D0152 Compensatory parasitism in a multiple parasite-host system:  Water mites, gregarines and damselflies

Monday, December 13, 2010
Grand Exhibit Hall (Town and Country Hotel and Convention Center)
Julia J Mlynarek , Department of Biology, Carleton University, Ottawa, ON, Canada
Mark R Forbes , Department of Biology, Carleton University, Ottawa, ON, Canada
The suborder Zygoptera is parasitized by many types of organisms. Their most common external parasites are water mites. As larvae these arachnids attach themselves phoretically during the hosts’ nymphal stage. When the host ecloses, the water mite crawls onto the adult host, pierces the teneral exoskeleton and starts its parasitic stage.
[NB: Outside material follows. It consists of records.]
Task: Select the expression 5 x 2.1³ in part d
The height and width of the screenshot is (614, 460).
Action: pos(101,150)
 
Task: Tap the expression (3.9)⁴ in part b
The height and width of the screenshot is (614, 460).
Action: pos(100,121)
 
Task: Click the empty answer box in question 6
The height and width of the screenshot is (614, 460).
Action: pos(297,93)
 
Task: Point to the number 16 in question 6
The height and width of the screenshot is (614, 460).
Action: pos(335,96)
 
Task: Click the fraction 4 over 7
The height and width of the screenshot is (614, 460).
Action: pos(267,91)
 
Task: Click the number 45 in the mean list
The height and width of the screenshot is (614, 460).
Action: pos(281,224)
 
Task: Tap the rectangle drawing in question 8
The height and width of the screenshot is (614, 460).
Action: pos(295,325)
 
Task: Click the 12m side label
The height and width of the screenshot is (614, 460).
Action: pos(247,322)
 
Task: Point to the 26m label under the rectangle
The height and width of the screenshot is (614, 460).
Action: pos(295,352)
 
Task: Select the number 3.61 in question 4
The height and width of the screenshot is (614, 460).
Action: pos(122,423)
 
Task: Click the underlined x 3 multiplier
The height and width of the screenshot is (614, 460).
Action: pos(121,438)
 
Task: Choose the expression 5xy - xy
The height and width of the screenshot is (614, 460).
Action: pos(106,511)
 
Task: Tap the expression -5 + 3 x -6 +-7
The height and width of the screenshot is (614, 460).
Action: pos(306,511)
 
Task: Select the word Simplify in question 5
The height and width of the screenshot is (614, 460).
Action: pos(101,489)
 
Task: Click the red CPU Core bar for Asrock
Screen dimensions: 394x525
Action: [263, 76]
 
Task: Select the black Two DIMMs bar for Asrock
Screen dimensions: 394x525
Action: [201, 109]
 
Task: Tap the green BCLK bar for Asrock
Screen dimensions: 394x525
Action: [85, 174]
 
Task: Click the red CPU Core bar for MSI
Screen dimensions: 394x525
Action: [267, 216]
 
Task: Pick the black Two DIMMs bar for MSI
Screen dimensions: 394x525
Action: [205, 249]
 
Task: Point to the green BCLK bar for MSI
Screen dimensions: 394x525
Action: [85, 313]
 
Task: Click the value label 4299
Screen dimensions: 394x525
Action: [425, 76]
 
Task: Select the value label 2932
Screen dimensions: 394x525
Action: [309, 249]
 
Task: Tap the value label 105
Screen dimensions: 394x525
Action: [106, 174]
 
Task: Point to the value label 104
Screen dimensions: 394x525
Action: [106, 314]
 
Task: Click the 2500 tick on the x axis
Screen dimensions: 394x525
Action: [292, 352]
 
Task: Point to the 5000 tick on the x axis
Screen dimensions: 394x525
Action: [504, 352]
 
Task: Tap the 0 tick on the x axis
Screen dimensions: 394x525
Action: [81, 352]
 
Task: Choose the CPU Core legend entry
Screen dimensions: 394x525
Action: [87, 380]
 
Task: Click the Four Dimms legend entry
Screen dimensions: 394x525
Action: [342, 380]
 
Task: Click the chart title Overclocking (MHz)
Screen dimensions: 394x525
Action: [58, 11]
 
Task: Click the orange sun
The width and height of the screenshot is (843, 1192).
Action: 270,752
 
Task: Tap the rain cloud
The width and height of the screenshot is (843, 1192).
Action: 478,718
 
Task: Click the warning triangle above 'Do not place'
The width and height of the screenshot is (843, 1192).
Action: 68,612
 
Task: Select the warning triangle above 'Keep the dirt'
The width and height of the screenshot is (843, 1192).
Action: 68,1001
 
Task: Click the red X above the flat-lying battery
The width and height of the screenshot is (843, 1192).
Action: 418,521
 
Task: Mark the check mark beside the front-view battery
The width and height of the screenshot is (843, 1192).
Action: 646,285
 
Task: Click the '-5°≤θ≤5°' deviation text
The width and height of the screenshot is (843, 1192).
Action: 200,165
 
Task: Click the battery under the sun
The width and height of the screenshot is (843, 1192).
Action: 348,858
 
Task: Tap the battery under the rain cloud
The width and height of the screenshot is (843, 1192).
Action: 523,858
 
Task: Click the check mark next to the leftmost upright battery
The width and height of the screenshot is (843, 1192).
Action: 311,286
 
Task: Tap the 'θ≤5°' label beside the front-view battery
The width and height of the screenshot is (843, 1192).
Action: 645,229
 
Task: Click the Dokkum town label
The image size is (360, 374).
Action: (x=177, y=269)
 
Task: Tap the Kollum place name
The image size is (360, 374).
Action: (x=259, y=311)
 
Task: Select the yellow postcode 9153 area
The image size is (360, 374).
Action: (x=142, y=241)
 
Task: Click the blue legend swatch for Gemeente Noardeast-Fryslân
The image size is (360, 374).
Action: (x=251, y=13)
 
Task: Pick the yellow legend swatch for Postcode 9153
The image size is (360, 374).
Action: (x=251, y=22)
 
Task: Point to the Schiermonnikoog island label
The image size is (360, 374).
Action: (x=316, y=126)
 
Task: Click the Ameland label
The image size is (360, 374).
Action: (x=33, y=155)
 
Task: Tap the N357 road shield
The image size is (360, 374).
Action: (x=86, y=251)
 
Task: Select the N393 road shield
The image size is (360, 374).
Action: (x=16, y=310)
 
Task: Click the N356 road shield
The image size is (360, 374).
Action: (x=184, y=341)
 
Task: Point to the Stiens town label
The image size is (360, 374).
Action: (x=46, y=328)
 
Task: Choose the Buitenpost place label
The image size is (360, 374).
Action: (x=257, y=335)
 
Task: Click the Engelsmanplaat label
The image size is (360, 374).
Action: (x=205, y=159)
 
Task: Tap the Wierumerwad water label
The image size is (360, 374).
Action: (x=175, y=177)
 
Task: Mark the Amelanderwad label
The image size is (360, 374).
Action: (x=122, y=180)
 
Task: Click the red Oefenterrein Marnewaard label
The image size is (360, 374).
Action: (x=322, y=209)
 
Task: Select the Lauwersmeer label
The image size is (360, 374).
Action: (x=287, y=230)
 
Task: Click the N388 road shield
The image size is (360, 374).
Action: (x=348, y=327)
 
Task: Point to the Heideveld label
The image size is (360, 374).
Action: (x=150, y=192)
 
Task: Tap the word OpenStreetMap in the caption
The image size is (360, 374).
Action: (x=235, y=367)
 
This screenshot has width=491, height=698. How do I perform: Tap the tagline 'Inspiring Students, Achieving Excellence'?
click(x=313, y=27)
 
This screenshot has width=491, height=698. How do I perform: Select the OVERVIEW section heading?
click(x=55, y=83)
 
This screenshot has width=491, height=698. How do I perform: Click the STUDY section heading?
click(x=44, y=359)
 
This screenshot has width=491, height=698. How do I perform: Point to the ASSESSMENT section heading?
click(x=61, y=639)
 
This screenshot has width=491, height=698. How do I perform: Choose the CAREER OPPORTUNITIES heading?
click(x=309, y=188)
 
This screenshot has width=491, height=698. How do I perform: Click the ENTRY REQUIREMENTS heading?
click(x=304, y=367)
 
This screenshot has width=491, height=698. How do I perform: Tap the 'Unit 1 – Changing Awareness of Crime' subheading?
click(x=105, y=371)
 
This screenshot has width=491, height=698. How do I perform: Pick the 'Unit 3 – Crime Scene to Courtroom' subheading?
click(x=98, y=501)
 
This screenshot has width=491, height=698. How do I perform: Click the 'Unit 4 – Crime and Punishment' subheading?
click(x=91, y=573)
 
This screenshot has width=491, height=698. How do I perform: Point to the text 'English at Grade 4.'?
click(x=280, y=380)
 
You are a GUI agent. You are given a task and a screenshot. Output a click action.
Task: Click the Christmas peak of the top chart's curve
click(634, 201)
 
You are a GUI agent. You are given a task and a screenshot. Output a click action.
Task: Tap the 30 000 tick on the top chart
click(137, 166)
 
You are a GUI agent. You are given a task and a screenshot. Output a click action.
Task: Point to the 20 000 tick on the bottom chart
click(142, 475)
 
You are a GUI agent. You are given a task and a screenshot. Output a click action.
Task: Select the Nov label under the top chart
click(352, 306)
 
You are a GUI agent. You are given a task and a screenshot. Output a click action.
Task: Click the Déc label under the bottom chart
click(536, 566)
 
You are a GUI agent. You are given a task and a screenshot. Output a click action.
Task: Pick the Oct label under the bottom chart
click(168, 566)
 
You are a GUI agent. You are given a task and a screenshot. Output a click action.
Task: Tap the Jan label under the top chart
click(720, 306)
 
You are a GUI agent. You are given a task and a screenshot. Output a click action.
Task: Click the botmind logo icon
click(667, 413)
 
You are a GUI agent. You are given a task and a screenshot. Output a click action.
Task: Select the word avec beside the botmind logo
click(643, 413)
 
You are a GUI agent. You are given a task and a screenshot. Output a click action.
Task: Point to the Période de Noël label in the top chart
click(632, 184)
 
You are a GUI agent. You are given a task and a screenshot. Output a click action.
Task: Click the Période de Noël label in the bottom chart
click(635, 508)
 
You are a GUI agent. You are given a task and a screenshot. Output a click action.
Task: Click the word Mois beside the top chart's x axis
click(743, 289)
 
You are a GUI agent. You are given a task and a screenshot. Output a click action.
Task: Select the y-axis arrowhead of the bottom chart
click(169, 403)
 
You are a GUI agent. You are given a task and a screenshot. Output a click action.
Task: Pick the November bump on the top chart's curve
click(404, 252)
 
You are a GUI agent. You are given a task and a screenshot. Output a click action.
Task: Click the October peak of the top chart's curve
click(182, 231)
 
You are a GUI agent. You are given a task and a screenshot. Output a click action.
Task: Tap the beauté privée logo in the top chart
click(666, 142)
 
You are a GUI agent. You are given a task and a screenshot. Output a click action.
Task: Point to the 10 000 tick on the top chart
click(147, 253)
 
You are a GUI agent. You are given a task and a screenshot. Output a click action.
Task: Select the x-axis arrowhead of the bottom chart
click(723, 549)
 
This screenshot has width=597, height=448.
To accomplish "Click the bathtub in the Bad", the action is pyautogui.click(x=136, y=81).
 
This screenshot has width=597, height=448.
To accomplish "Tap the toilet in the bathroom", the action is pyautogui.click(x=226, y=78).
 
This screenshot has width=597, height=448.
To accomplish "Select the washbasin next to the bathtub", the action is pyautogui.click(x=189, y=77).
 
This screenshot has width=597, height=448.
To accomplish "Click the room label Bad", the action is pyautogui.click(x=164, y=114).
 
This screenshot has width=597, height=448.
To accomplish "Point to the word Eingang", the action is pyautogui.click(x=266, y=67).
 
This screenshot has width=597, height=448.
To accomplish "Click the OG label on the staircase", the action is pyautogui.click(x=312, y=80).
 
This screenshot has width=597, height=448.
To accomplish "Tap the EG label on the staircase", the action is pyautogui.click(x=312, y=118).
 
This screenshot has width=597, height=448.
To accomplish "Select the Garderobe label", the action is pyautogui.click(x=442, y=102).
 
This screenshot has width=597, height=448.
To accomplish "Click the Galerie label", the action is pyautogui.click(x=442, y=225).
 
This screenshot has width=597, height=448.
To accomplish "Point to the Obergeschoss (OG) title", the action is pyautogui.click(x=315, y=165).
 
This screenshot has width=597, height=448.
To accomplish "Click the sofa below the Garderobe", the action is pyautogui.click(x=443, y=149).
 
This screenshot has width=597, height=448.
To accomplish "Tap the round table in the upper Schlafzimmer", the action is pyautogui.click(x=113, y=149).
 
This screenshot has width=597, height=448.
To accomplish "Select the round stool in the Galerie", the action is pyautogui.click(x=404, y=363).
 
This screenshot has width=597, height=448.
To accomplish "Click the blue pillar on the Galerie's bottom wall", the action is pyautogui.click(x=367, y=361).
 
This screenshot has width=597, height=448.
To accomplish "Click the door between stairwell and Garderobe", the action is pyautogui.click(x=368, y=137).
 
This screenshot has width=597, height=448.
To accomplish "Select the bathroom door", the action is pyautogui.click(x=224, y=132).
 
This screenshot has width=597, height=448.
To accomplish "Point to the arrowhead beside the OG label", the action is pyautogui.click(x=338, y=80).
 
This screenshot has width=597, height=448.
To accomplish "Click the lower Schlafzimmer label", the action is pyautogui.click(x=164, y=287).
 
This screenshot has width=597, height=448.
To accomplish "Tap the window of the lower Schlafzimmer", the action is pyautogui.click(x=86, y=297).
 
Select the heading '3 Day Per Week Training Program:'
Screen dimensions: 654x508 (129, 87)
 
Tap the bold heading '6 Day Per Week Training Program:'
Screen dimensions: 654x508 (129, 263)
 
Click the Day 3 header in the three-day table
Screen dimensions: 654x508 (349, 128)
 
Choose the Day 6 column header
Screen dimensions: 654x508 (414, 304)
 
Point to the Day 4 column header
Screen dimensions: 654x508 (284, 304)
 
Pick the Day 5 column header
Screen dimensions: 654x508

The most common internal parasites of Zygoptera are gregarines; a group of parasitic protozoan apicomplexans that only infect invertebrates. Gregarines are ingested by their host as cysts and develop in the lumen of the mid-gut by attaching to the gut wall. We studied six species pairs in the Zygoptera in Soutern Ontario to determine whether parasitism rates are due to evolutionary relatedness, host geographic range, host habitat preference or parasite-parasite interactions. Based on preliminary analyses, prevalence of parasitism of larval water mites ranges from 0-67% and gregarine ranges from 0-75%. Species that are more closely related phylogenetically have more similar patterns of endoparasitism when controlling for collection locality. And there seems to be no relationship between the ectoparasites and endoparasites.